Democrat Liz Rosenbaum is in the running to represent Colorado House District 21. Rosenbaum, a military wife and mother, is the founder of the Fountain Valley Clean Water Coalition and is an outspoken critic of PFAS chemicals found in local drinking water supplies.
What is your top issue for the next legislative session, and how do you plan to fix it?
Rosenbaum: Protecting our health and rights. We need to change the statute of limitations for litigation from contaminations from 2 to 5 years. In the Fountain Valley communities, we have had to deal with over 5 major contaminations from industrial and federal polluters. Many of the health effects resulted in auto-immune diseases which take 3-5 years to diagnose (figure out) and then successfully treat. IF we have health insurance. This last contamination there was a rush to compile the necessary information and clients for a class-action lawsuit. Litigation is not always the answer. This is why I am also working on preventative measures to stop future contaminations. Before 2016 we did not have any laws to break, just short-timed litigation, and then waiting for the next round of pollutants. If you are injured in a motor vehicle crash, you have 3 years to file a lawsuit. It is time to do better for ourselves.

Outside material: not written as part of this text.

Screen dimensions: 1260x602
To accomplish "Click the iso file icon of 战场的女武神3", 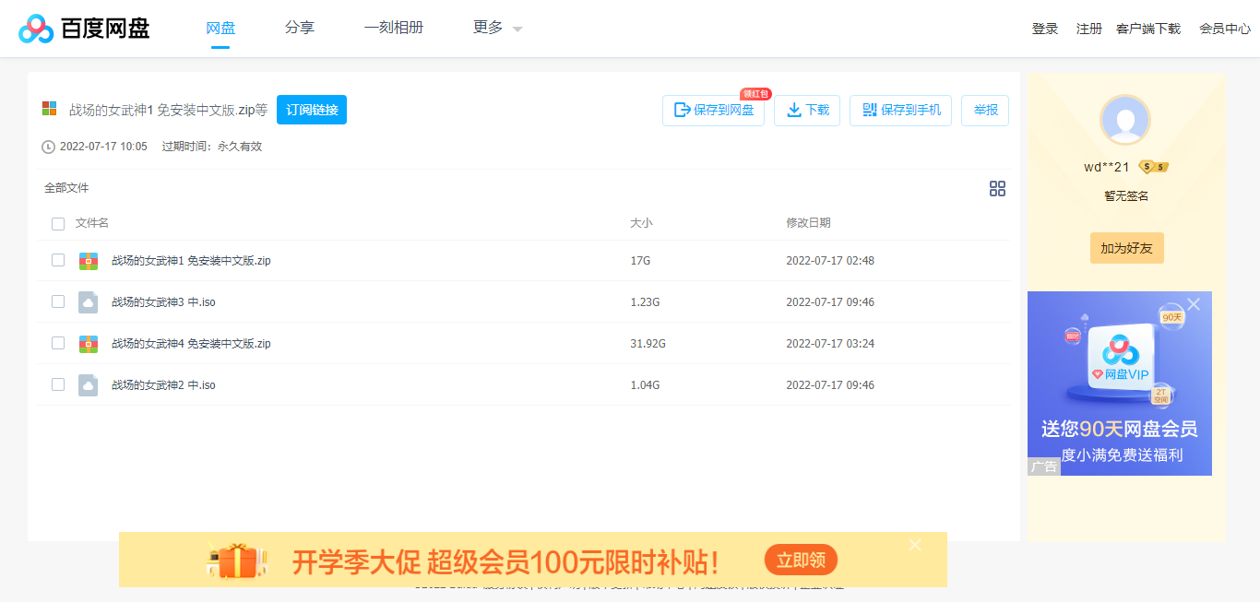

How can the legislature address the state's housing and cost of living issues?
Affordability Index uses the value of 100 to represent the position of someone earning a population's median income, with values above 100 indicating that an item is less likely to be affordable and values below 100 indicating that an item is more affordable. And this is the basis of reading the trends for affordable housing. Grocery store workers used to be able to afford a home loan here in El Paso County, and now this opportunity is completely gone because wages are not keeping up with the cost of living. Grants from the state are needed: Companies accepting grants from any government entity is and should be subjected to caps in monthly rent, and these types of affordable housing communities are critical for assisting people out of homelessness or other devastating situations so they can get onto a path of success. Having affordable housing mixed into other types of housing is shown to provide the best success for people moving into areas of struggle into success.
When a private company funds their own building of apartment complexes, townhomes, and housing developments, they will adjust the prices according to what people can afford in that specific area. The struggle for medium-priced homes is a result of many factors such as builders stopped building because it was harder to get local employees and immigrant construction workers were not available. Builders will build if there are buyers. We need to protect working families so they stay working safely (during COVID) and the free market will balance out. We need to entice companies to offer a living wage to our workers, so they can afford to live here. The Plan would be we need to get people back to safe work environments, able to afford health care, paid family leave, expendable incomes to save for a home's down payment and a grant for 1st time home buyers. We have done these programs before, and the results were very successful in Colorado. For example, Colorado housing and finance authority can offer forgivable 1st time home loan programs with low interest rates again like they did for Teachers and First Responders.
Right now we are good with low interest rates, but with people not being able to pay their mortgages this summer, foreclosings are increasing, current projections indicate an astounding rate of 37% of people are going to lose their homes, working families with children in schools are going to be homeless because of the four-month forbearance with the grace period gone, the entire amount is now due, families cannot accomplish these extreme costs. The missed payments need to be moved to the end of the mortgage as an extension. If we do nothing, our housing market crash will be larger than 2009 and we haven't recovered from that disaster yet.
Should COVID-19 be handled more at a local level or from a top-level approach in the state?
This pandemic should have never gotten to the point of 200,000 Americans losing their lives because of inaction at the federal government level. International news sources were already reporting in early January of a pandemic and our state didn’t have a stay at home order until March 13th. It is difficult for individual states to set up a response when the main federal government failed on day one. Our state’s saving grace were several critical life-saving decisions: Stay at home, Safer at home and the big outdoors, and Protect your neighbor. Wearing a mask in public is one of the simplest asks to protect our health and our vulnerable loved ones. Fortunately, the majority of Coloradans understood this and our state has been able to have the lowest infections and deaths compared to other states’ percentages. This school year is already starting out as a struggle, with extreme disadvantages to people who rely on dual incomes for their families and single-parent homes, access to broadband, students and staff on forced quarantine after only one week of school being in session, and not enough child care options even exist. Next legislative session is going to be a bigger struggle than 2010 ever was to us. And our kids will again, take the biggest hits and none of this is their fault.